### PROBLEM TO SOLVE
The expected output is every line below, reproduced exactly.

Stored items

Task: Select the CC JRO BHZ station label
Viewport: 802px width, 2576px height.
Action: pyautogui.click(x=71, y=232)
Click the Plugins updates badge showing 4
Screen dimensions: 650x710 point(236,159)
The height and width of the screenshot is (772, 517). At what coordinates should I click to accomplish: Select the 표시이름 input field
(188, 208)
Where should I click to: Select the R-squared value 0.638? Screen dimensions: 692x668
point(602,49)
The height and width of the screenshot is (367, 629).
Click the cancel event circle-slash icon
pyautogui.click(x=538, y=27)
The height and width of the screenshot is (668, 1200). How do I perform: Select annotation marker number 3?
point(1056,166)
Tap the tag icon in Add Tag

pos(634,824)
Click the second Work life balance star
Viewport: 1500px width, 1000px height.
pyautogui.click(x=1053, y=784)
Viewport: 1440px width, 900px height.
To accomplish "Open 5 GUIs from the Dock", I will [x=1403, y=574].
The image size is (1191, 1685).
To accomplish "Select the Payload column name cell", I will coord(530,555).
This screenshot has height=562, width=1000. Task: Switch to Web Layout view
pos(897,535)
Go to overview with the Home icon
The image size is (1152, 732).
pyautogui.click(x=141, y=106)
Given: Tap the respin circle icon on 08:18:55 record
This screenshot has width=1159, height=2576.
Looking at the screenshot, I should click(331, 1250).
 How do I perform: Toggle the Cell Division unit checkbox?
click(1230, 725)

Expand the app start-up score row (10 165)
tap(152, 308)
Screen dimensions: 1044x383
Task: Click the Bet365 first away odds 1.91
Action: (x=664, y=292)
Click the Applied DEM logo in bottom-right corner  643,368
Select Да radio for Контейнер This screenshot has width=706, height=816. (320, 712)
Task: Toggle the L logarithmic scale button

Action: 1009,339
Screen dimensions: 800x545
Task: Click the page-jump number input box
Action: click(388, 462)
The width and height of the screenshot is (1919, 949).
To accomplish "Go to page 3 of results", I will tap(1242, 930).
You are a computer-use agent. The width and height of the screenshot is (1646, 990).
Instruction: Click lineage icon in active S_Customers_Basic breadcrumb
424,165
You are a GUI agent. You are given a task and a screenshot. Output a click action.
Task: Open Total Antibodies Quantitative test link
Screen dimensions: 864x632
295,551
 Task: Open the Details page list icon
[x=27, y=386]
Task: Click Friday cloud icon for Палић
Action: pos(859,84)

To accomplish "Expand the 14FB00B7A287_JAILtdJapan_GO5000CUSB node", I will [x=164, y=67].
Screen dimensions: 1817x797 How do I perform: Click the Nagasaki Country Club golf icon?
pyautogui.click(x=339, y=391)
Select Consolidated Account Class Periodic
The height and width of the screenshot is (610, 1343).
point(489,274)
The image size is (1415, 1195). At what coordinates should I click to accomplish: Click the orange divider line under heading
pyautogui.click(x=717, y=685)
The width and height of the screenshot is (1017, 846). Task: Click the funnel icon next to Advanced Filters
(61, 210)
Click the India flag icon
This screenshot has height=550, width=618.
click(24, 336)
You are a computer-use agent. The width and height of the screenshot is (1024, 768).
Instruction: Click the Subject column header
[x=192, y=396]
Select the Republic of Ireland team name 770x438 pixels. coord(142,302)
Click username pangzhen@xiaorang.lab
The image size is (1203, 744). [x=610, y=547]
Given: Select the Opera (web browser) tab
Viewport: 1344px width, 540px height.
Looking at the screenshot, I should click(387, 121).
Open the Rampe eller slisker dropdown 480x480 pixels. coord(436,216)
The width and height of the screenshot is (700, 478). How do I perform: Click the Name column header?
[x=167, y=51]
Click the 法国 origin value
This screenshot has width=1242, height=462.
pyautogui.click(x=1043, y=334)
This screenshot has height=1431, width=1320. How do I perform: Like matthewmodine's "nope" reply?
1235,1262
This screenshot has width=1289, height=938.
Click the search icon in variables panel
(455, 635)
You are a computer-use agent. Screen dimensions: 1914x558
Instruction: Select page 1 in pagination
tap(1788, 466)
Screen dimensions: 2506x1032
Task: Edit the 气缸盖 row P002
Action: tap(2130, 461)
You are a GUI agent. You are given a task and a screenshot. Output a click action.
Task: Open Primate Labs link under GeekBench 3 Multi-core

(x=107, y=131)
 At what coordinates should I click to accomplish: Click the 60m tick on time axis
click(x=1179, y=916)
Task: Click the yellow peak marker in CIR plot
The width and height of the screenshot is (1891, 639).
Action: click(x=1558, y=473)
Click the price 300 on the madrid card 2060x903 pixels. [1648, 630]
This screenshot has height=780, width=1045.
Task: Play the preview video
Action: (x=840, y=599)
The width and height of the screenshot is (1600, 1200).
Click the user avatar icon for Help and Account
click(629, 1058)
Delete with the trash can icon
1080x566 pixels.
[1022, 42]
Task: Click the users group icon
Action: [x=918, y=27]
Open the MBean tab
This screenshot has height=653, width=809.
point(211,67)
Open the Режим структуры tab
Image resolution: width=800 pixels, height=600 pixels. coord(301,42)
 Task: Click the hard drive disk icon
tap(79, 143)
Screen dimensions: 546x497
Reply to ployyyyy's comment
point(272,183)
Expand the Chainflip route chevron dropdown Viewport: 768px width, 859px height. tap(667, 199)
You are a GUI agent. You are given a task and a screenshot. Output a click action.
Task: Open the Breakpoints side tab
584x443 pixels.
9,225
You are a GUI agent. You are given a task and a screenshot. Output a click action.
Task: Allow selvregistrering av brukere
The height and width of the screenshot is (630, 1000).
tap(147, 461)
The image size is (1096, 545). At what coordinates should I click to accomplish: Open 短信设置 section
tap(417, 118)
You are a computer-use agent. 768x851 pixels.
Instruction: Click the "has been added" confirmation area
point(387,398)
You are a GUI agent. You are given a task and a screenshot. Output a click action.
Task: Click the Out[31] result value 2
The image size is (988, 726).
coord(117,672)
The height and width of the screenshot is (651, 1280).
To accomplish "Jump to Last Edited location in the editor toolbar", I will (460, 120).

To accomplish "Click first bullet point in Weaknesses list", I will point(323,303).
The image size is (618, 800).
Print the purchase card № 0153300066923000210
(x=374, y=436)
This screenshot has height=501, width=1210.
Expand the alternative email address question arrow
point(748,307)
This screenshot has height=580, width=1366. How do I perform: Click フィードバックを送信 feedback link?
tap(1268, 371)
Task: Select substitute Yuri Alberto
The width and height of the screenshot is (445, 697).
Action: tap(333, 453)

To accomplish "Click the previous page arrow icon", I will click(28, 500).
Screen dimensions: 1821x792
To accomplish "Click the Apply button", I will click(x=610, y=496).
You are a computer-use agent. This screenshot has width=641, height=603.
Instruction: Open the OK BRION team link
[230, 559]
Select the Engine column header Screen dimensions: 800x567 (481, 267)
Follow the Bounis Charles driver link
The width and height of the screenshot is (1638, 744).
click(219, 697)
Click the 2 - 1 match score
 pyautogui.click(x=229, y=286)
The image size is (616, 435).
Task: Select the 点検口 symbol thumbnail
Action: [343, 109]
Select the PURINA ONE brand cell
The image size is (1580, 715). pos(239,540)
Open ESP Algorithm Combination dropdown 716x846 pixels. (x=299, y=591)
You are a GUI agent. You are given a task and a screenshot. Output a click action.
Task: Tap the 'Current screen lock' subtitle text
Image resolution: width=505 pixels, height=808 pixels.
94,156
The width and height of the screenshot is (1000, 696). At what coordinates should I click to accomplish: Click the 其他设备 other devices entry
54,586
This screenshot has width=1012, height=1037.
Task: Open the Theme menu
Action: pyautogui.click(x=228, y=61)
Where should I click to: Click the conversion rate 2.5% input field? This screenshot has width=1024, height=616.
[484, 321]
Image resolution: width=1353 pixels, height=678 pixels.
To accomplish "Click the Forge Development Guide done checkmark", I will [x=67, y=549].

### ANSWER SECTION
Task: Select the CC JRO BHZ station label
Viewport: 802px width, 2576px height.
Action: pyautogui.click(x=71, y=232)
Click the Plugins updates badge showing 4
Screen dimensions: 650x710 point(236,159)
The height and width of the screenshot is (772, 517). At what coordinates should I click to accomplish: Select the 표시이름 input field
(188, 208)
Where should I click to: Select the R-squared value 0.638? Screen dimensions: 692x668
point(602,49)
The height and width of the screenshot is (367, 629).
Click the cancel event circle-slash icon
pyautogui.click(x=538, y=27)
The height and width of the screenshot is (668, 1200). How do I perform: Select annotation marker number 3?
point(1056,166)
Tap the tag icon in Add Tag

pos(634,824)
Click the second Work life balance star
Viewport: 1500px width, 1000px height.
pyautogui.click(x=1053, y=784)
Viewport: 1440px width, 900px height.
To accomplish "Open 5 GUIs from the Dock", I will [x=1403, y=574].
The image size is (1191, 1685).
To accomplish "Select the Payload column name cell", I will coord(530,555).
This screenshot has height=562, width=1000. Task: Switch to Web Layout view
pos(897,535)
Go to overview with the Home icon
The image size is (1152, 732).
pyautogui.click(x=141, y=106)
Given: Tap the respin circle icon on 08:18:55 record
This screenshot has width=1159, height=2576.
Looking at the screenshot, I should click(331, 1250).
 How do I perform: Toggle the Cell Division unit checkbox?
click(1230, 725)

Expand the app start-up score row (10 165)
tap(152, 308)
Screen dimensions: 1044x383
Task: Click the Bet365 first away odds 1.91
Action: (x=664, y=292)
Click the Applied DEM logo in bottom-right corner  643,368
Select Да radio for Контейнер This screenshot has width=706, height=816. (320, 712)
Task: Toggle the L logarithmic scale button

Action: 1009,339
Screen dimensions: 800x545
Task: Click the page-jump number input box
Action: click(388, 462)
The width and height of the screenshot is (1919, 949).
To accomplish "Go to page 3 of results", I will tap(1242, 930).
You are a computer-use agent. The width and height of the screenshot is (1646, 990).
Instruction: Click lineage icon in active S_Customers_Basic breadcrumb
424,165
You are a GUI agent. You are given a task and a screenshot. Output a click action.
Task: Open Total Antibodies Quantitative test link
Screen dimensions: 864x632
295,551
 Task: Open the Details page list icon
[x=27, y=386]
Task: Click Friday cloud icon for Палић
Action: pos(859,84)

To accomplish "Expand the 14FB00B7A287_JAILtdJapan_GO5000CUSB node", I will [x=164, y=67].
Screen dimensions: 1817x797 How do I perform: Click the Nagasaki Country Club golf icon?
pyautogui.click(x=339, y=391)
Select Consolidated Account Class Periodic
The height and width of the screenshot is (610, 1343).
point(489,274)
The image size is (1415, 1195). At what coordinates should I click to accomplish: Click the orange divider line under heading
pyautogui.click(x=717, y=685)
The width and height of the screenshot is (1017, 846). Task: Click the funnel icon next to Advanced Filters
(61, 210)
Click the India flag icon
This screenshot has height=550, width=618.
click(24, 336)
You are a computer-use agent. The width and height of the screenshot is (1024, 768).
Instruction: Click the Subject column header
[x=192, y=396]
Select the Republic of Ireland team name 770x438 pixels. coord(142,302)
Click username pangzhen@xiaorang.lab
The image size is (1203, 744). [x=610, y=547]
Given: Select the Opera (web browser) tab
Viewport: 1344px width, 540px height.
Looking at the screenshot, I should click(387, 121).
Open the Rampe eller slisker dropdown 480x480 pixels. coord(436,216)
The width and height of the screenshot is (700, 478). How do I perform: Click the Name column header?
[x=167, y=51]
Click the 法国 origin value
This screenshot has width=1242, height=462.
pyautogui.click(x=1043, y=334)
This screenshot has height=1431, width=1320. How do I perform: Like matthewmodine's "nope" reply?
1235,1262
This screenshot has width=1289, height=938.
Click the search icon in variables panel
(455, 635)
You are a computer-use agent. Screen dimensions: 1914x558
Instruction: Select page 1 in pagination
tap(1788, 466)
Screen dimensions: 2506x1032
Task: Edit the 气缸盖 row P002
Action: tap(2130, 461)
You are a GUI agent. You are given a task and a screenshot. Output a click action.
Task: Open Primate Labs link under GeekBench 3 Multi-core

(x=107, y=131)
 At what coordinates should I click to accomplish: Click the 60m tick on time axis
click(x=1179, y=916)
Task: Click the yellow peak marker in CIR plot
The width and height of the screenshot is (1891, 639).
Action: click(x=1558, y=473)
Click the price 300 on the madrid card 2060x903 pixels. [1648, 630]
This screenshot has height=780, width=1045.
Task: Play the preview video
Action: (x=840, y=599)
The width and height of the screenshot is (1600, 1200).
Click the user avatar icon for Help and Account
click(629, 1058)
Delete with the trash can icon
1080x566 pixels.
[1022, 42]
Task: Click the users group icon
Action: [x=918, y=27]
Open the MBean tab
This screenshot has height=653, width=809.
point(211,67)
Open the Режим структуры tab
Image resolution: width=800 pixels, height=600 pixels. coord(301,42)
 Task: Click the hard drive disk icon
tap(79, 143)
Screen dimensions: 546x497
Reply to ployyyyy's comment
point(272,183)
Expand the Chainflip route chevron dropdown Viewport: 768px width, 859px height. tap(667, 199)
You are a GUI agent. You are given a task and a screenshot. Output a click action.
Task: Open the Breakpoints side tab
584x443 pixels.
9,225
You are a GUI agent. You are given a task and a screenshot. Output a click action.
Task: Allow selvregistrering av brukere
The height and width of the screenshot is (630, 1000).
tap(147, 461)
The image size is (1096, 545). At what coordinates should I click to accomplish: Open 短信设置 section
tap(417, 118)
You are a computer-use agent. 768x851 pixels.
Instruction: Click the "has been added" confirmation area
point(387,398)
You are a GUI agent. You are given a task and a screenshot. Output a click action.
Task: Click the Out[31] result value 2
The image size is (988, 726).
coord(117,672)
The height and width of the screenshot is (651, 1280).
To accomplish "Jump to Last Edited location in the editor toolbar", I will (460, 120).

To accomplish "Click first bullet point in Weaknesses list", I will point(323,303).
The image size is (618, 800).
Print the purchase card № 0153300066923000210
(x=374, y=436)
This screenshot has height=501, width=1210.
Expand the alternative email address question arrow
point(748,307)
This screenshot has height=580, width=1366. How do I perform: Click フィードバックを送信 feedback link?
tap(1268, 371)
Task: Select substitute Yuri Alberto
The width and height of the screenshot is (445, 697).
Action: tap(333, 453)

To accomplish "Click the previous page arrow icon", I will click(28, 500).
Screen dimensions: 1821x792
To accomplish "Click the Apply button", I will click(x=610, y=496).
You are a computer-use agent. This screenshot has width=641, height=603.
Instruction: Open the OK BRION team link
[230, 559]
Select the Engine column header Screen dimensions: 800x567 (481, 267)
Follow the Bounis Charles driver link
The width and height of the screenshot is (1638, 744).
click(219, 697)
Click the 2 - 1 match score
 pyautogui.click(x=229, y=286)
The image size is (616, 435).
Task: Select the 点検口 symbol thumbnail
Action: [343, 109]
Select the PURINA ONE brand cell
The image size is (1580, 715). pos(239,540)
Open ESP Algorithm Combination dropdown 716x846 pixels. (x=299, y=591)
You are a GUI agent. You are given a task and a screenshot. Output a click action.
Task: Tap the 'Current screen lock' subtitle text
Image resolution: width=505 pixels, height=808 pixels.
94,156
The width and height of the screenshot is (1000, 696). At what coordinates should I click to accomplish: Click the 其他设备 other devices entry
54,586
This screenshot has width=1012, height=1037.
Task: Open the Theme menu
Action: pyautogui.click(x=228, y=61)
Where should I click to: Click the conversion rate 2.5% input field? This screenshot has width=1024, height=616.
[484, 321]
Image resolution: width=1353 pixels, height=678 pixels.
To accomplish "Click the Forge Development Guide done checkmark", I will [x=67, y=549].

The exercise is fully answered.